Review by Molly
The year is 1964. It was a time when many people smoked, drugs were not often heard of, it was safe to take a walk at night in most towns, living together prior to marriage was not acceptable and most people married before having children.
Balan sat in the lobby people watching. He was wearing a suit he felt most comfortable wearing, in his pocket was a gold pencil lighter. He was almost tall and almost handsome. It was another weekend away, another search, another resort. Now that Erika was gone Balan had been on a circuit he loathed. All he really hoped for was to find one girl with whom he might fall in love with. Three years out of college in 1952 Balan was pounding the pavement looking for work as a writer, no one seemed to need a writer. He wrote scripts. He wrote his play "Spring Never Returns" and met Erika. She read for a role in his play.
In 1906 Rachael Sarah Dauner was born in Hungary. When she was fifteen she boarded a train on the first leg of a journey that was to carry her to America. Marriage, pregnancy, sorrow of miscarriage and finally Bernard Alan Redfield was born. After a time he was called Balan. And, from his earliest year Balan loved rivers.
Two generations, family, friends that remained a long time and others who stopped, shared a moment and moved on. Death, life, maturity, questions regarding his masculinity and his Jewishness, in addition to hurt, feelings of defeat and pain are all presented on the pages of Say Uncle.
Writer Globerman continues to grow as a writer. He probes Balan's psyche so thoroughly that the reader is left with an acute perceptive of just what it is that makes him tick. Hopes, fears, sensitivity as well as relationships all are laid bare for the eyes of the reader in this fast paced, well written narrative. Balan is a complex character who searches to find what he needs for himself despite the almost stifling devotion, aspirations and desires he feels from friends and family as they at times nearly smother him and his unique charm.
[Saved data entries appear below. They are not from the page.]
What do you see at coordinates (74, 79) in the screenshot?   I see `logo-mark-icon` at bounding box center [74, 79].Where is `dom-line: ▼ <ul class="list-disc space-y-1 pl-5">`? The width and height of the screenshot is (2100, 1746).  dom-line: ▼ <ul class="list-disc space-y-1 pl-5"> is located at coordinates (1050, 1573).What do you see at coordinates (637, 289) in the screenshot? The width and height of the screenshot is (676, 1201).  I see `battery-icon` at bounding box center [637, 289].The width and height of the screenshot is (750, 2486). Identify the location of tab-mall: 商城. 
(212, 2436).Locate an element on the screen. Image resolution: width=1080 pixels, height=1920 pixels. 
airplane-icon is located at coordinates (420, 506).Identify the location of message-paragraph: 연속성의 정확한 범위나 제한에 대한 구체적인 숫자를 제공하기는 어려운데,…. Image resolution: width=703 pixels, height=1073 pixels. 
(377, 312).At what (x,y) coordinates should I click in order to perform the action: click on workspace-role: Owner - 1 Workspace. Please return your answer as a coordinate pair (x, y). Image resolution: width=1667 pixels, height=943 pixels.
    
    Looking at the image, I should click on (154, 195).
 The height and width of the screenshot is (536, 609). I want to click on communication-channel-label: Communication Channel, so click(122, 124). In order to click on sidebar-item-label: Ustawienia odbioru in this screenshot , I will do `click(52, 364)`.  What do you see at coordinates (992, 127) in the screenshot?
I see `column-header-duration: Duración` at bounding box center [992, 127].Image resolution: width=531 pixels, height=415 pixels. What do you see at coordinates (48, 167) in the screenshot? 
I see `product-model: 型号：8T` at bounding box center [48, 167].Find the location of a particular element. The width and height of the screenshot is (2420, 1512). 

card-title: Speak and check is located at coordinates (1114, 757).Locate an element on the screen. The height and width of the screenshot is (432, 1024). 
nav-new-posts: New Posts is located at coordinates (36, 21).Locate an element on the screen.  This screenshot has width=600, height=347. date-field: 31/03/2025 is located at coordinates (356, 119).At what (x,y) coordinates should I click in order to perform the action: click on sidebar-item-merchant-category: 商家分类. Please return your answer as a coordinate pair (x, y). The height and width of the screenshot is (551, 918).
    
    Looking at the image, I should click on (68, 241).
Told in the first person Say Uncle is presented from the viewpoint of Balan; the tale moves quickly to reveal an insightful, bright man who, as we all are, is buffeted at times by the events of his life. And as most of us, he is made stronger because of his life occurrences. Characters are strong, fully developed and convincing. Balan goes through many of the ups and downs of life as are experienced by us all. His struggle to discover his ideal companion is an endeavor most of us know and understand. The fervor, desires and wishes Balan possesses are the ones we all face; moreover they are exactly why the book holds us in its grip so securely. Dialogue is at times tough and gritty, nevertheless verbiage used is believable always.
Attention-grabbing read, happy to recommend. Say Uncle is certain to interest those who enjoy general fiction well written, not for everyone some graphic sex, some graphic language. Say Uncle has a place on the personal reading list, the high school library shelf and the public library. I was sent a trade paperback copy for review.
Notice: Strong indecent language, Strong sexual content
These reviews are personal opinions only and in no way reflect other readers' opinions of the books discussed.